Our first aim is to test interactions among the neurocognitive dimensions of executive function, threat sensitivity
and reward sensitivity as risk mechanisms for transdiagnostic and specific internalizing symptom profiles and
trajectories. We hypothesize that poor EF is a transdiagnostic risk factor, with specific symptom profile
depending on threat (contributing to anxious arousal) and reward (contributing to anhedonia or mania)
sensitivity, and different maladaptive behaviors (e.g., social withdrawal vs. risky behavior). Our second aim is to
perform automated risk profiling, using machine learning to determine most parsimonious set of units that
predict outcome– a key objective for future clinical translation for screening for internalizing psychopathology
risk. Strengths of this approach include model-driven dimensional constructs of cognitive control, negative and
positive valence, spanning units of analysis (physiology, behavior, self-report) at a critical developmental risk
period. The robust sample size enables a rigorous statistical modeling approach and testing of moderating
influences (e.g., sex).

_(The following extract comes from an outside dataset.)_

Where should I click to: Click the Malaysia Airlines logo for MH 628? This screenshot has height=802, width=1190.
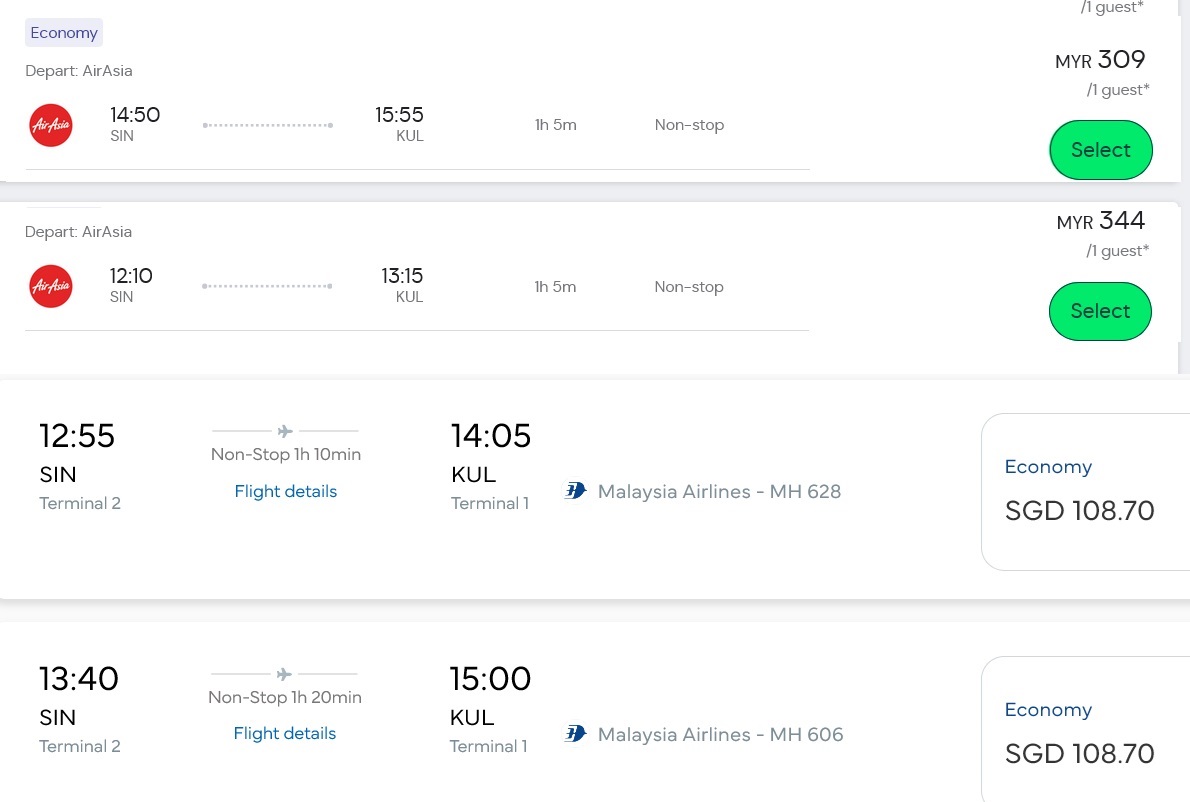pyautogui.click(x=575, y=491)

By elucidating interactions between neurocognitive risks and the specific biobehavioral
mechanisms involved, we can make a novel im...

## Key facts

- **NIH application ID:** 10366892
- **Project number:** 1R01MH124846-01A1
- **Recipient organization:** UNIVERSITY OF COLORADO
- **Principal Investigator:** ROSELINDE H KAISER
- **Activity code:** R01 (R01, R21, SBIR, etc.)
- **Funding institute:** NIH
- **Fiscal year:** 2022
- **Award amount:** $767,282
- **Award type:** 1
- **Project period:** 2022-06-10 → 2027-04-30

## Primary source

NIH RePORTER: https://reporter.nih.gov/project-details/10366892

## Citation

> US National Institutes of Health, RePORTER application 10366892, Leveraging Latent Factors and Machine Learning to Forecast Internalizing Psychopathology in Emerging Adulthood (1R01MH124846-01A1). Retrieved via AI Analytics 2026-05-24 from https://api.ai-analytics.org/grant/nih/10366892. Licensed CC0.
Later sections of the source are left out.